Вскоре после смерти Вьельгорского Гоголь отправился в Марсель — встретить мать умершего друга. Оттуда он поехал в Вену, а затем в Мариенбад для лечения на тамошнем курорте. В Мариенбаде он встретился снова с Погодиным и его женой.
Они познакомились там с миллионером откупщиком Бенардаки. Это был представитель новой, буржуазной формации. Уйдя с военной службы вследствие каких-то неблаговидных обстоятельств, этот предприимчивый делец пустился в спекуляцию хлебом и в короткое время нажил большие деньги. Чем более умножались его средства, тем более обширную область охватывали его денежные операции. Он спекулировал хлебом, приобретал заводы, скупал за бесценок помещичьи земли и нажил огромное состояние. Гоголь беседовал с ним о России, о помещиках и их хозяйстве, о положении крестьян и городского населения. Огромный практический опыт и трезвый ум Бенардаки открывали перед Гоголем новый мир — мир наживы, спекуляции, разорения помещиков, тягостного положения обнищавших крестьян. Он со вниманием слушал «лекции», этого «профессора политической экономии», как они с Погодиным в шутку называли Бенардаки, приправленные множеством анекдотов и фактов из действительной жизни. Недаром Гоголь вспомнил этого разумного дельца, когда создавал образ своего Костанжогло!

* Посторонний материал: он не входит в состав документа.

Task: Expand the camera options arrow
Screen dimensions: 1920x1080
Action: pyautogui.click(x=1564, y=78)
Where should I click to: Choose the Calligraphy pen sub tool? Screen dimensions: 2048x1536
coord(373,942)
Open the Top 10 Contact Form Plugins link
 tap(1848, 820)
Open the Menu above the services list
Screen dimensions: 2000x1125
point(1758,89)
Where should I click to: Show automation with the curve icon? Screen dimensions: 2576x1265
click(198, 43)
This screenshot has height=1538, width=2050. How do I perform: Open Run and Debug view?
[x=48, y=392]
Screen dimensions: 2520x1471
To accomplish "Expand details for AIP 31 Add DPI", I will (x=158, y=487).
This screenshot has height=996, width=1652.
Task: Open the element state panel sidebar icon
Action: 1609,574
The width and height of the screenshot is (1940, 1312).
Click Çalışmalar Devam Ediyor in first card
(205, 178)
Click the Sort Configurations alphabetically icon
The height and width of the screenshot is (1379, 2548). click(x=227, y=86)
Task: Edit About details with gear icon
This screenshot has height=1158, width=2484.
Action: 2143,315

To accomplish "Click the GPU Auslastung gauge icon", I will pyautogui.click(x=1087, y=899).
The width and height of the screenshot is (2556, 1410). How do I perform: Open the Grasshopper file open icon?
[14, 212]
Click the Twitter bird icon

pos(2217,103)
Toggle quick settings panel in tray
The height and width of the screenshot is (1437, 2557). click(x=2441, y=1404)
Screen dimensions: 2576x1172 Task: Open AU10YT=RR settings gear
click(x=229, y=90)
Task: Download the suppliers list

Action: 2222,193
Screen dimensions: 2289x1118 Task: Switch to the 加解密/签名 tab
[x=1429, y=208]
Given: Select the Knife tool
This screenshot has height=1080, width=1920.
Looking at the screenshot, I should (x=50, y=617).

В Мариенбаде Гоголь пробыл недолго. Воды ему мало помогли. Из Петербурга и Васильевки приходили нерадостные вести. Имение было вконец разорено. Сестры заканчивали свое пребывание в Патриотическом институте. Осенью их следовало взять оттуда и отвезти в Васильевку.
Погодин уезжал из Мариенбада в Мюнхен и Швейцарию, а оттуда через Вену возвращался в Россию. Гоголь решил ехать на родину для устройства семейных дел и условился с Погодиным встретиться в Вене, а оттуда вместе отправиться в Москву. 25 августа Гоголь приехал в Вену.
Огромный, кишащий людьми город, прекрасные здания, поэтическая красота окружавшего город Венского леса не произвели, однако, на Гоголя большого впечатления. Он тоскует по оставленному им Риму. «О Рим, Рим! — восклицает он в письме к Шевыреву, написанном из Вены. — Мне кажется, пять лет в тебе не был. Кроме Рима, нет Рима на свете, хотел было сказать — счастья и радости, да Рим больше, чем счастье и радость».